Despite the drastic phenotypes induced by lowering the fluidity of bacterial membranes, these experiments also provide stunning evidence for the robustness of biological membranes and the resilience of bacteria against environmental changes. A fascinating question is, therefore, why membrane fluidity is so tightly regulated and poised at a critical point. One answer may be that systems close to critical points are able to react fast and efficiently to any changes. Interestingly, membrane fluidity may also be regulated by specialized proteins. In vivo and in vitro analyses, including solid state NMR experiments, have recently revealed that bacterial flotillins increase the dynamics of the lipid acyl chains within the membrane bilayer, thereby fluidizing the membrane (Bach & Bramkamp, 2013; Zielinska et al, 2020). Apparently, bacteria have evolved a multilayered tool‐set that maintains membrane fluidity by modulating lipid composition and also protein–lipid interactions. The fact that not all of these factors are triggered by temperature changes suggests that membrane fluidity is not exclusively required for temperature adaption, but also to maintain diverse properties under varying nutrient and environmental conditions.

The bacterial strains constructed by Gohrbandt and colleagues in their landmark study will be a useful resource for many further experiments aiming at deciphering the role of membrane fluidity, lipid diversity, and phase separation. Membrane and lipid research still has many unanswered questions, yet insights into cellular self‐organization are essential for the eventual construction of synthetic cells (Fig 1). Furthermore, the membrane offers an ideal target for antimicrobial substances and precise knowledge about the physicochemical characteristics of bacterial membranes is therefore a prerequisite to understanding the mode of action of novel membrane‐targeting antibiotics (Müller et al, 2016).

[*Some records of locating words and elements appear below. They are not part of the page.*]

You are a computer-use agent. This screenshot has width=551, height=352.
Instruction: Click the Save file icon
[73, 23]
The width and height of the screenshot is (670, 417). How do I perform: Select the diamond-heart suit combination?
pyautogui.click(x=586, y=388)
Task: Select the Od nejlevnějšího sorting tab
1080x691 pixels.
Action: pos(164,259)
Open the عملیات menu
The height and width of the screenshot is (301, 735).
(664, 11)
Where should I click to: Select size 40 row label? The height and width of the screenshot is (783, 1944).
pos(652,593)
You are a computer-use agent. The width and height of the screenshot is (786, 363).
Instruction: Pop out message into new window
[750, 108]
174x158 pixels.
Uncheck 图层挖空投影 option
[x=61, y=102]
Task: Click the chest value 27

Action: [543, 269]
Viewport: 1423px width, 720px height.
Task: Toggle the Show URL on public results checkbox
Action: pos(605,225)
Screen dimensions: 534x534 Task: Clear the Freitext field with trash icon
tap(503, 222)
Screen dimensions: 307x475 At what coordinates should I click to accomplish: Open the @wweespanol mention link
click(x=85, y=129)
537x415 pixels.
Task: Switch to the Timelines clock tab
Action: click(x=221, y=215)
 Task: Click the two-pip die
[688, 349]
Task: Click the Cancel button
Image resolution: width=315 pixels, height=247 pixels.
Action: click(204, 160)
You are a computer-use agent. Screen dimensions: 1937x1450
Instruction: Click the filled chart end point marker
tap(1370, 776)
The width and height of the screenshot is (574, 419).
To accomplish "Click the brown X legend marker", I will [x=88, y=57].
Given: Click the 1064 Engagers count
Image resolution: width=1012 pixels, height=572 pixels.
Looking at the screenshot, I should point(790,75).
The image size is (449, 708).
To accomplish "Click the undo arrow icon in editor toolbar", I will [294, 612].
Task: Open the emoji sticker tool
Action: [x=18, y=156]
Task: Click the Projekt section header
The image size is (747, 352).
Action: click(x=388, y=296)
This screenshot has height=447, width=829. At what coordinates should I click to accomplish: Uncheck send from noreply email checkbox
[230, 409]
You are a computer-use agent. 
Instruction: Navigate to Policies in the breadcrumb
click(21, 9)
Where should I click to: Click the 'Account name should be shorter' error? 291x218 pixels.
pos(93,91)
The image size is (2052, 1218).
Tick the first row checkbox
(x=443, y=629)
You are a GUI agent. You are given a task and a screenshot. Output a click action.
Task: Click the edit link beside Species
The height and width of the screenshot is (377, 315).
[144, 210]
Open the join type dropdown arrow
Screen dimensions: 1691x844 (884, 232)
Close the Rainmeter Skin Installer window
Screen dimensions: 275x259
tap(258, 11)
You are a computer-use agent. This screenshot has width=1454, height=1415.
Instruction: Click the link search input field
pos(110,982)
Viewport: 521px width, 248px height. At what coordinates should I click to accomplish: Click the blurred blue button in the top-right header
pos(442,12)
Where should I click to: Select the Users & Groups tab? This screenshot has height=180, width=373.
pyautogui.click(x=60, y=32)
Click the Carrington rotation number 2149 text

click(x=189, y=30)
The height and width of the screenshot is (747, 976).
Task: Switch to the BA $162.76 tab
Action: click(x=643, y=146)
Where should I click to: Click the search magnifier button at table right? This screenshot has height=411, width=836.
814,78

Figure 1. Reduction of membrane fluidity triggers phase separation in vivo .

Figure 1

Membranes in bacteria are maintained in a fluid state. Lipid bilayers are mainly in liquid disordered phase (Ld, blue) and may phase separate into nanoscale, hopanoid containing liquid‐ordered phases (green, Lo). Reduction of fluidity by preventing acyl chain modification leads to massive phase separation into gel phase (So) phases that cover large parts of the plasma membrane. Gel phase formation pushes membrane proteins such as the ATP‐synthase complex into the small remaining fluid phases, thereby restricting their mobility (arrows). Membrane polarization (proton motive force, pmf) is dissipated under these conditions, but the semi‐permeability and integrity of the membrane remains functional. The process of phase separation is reversible when fluidity is restored. Thus, in vivo gel phase formation is not per se lethal.

The EMBO Journal (2022) 41: e110737.